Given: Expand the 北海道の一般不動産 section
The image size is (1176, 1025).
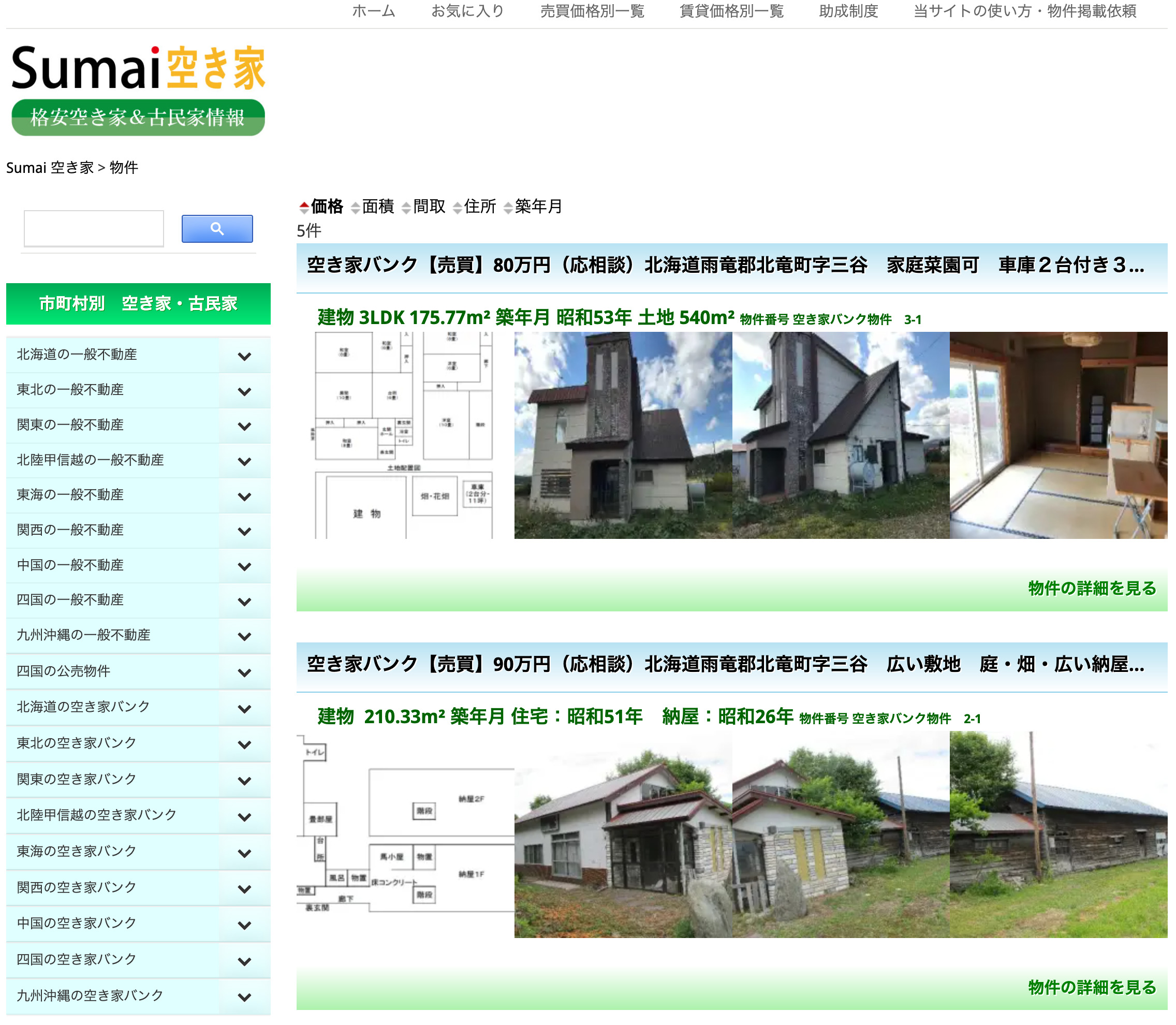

...

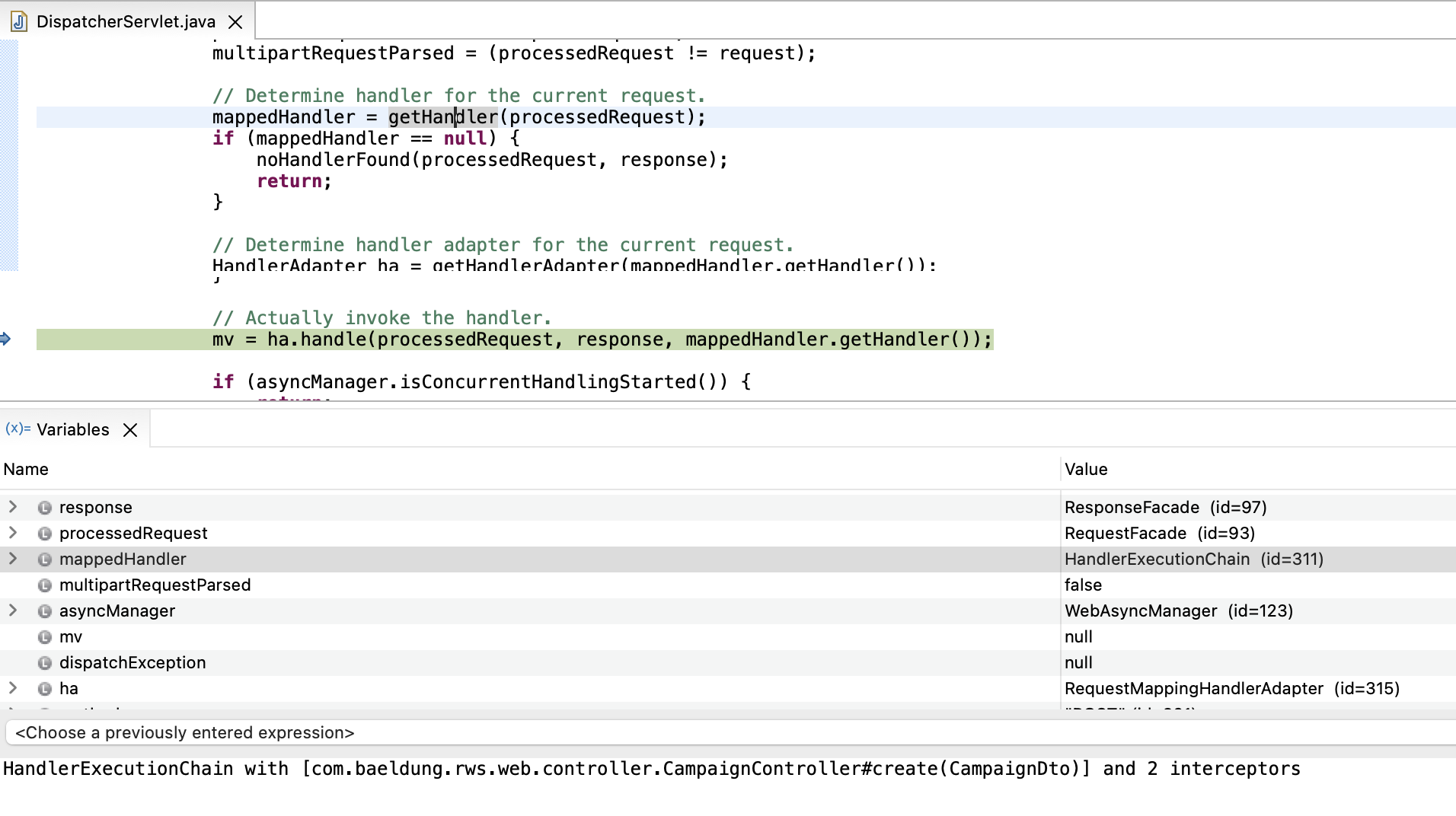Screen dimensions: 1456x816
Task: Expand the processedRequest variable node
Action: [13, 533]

WHAT IS NEEDED. Rewrite the part that opens with the line containing "Given: Expand the 北海道の一般不動産 section" and closes with the line containing "The image size is (1176, 1025).", with "section" swapped for "panel" and everything else left as it is.

FINISHED EXERCISE.
Given: Expand the 北海道の一般不動産 panel
The image size is (1176, 1025).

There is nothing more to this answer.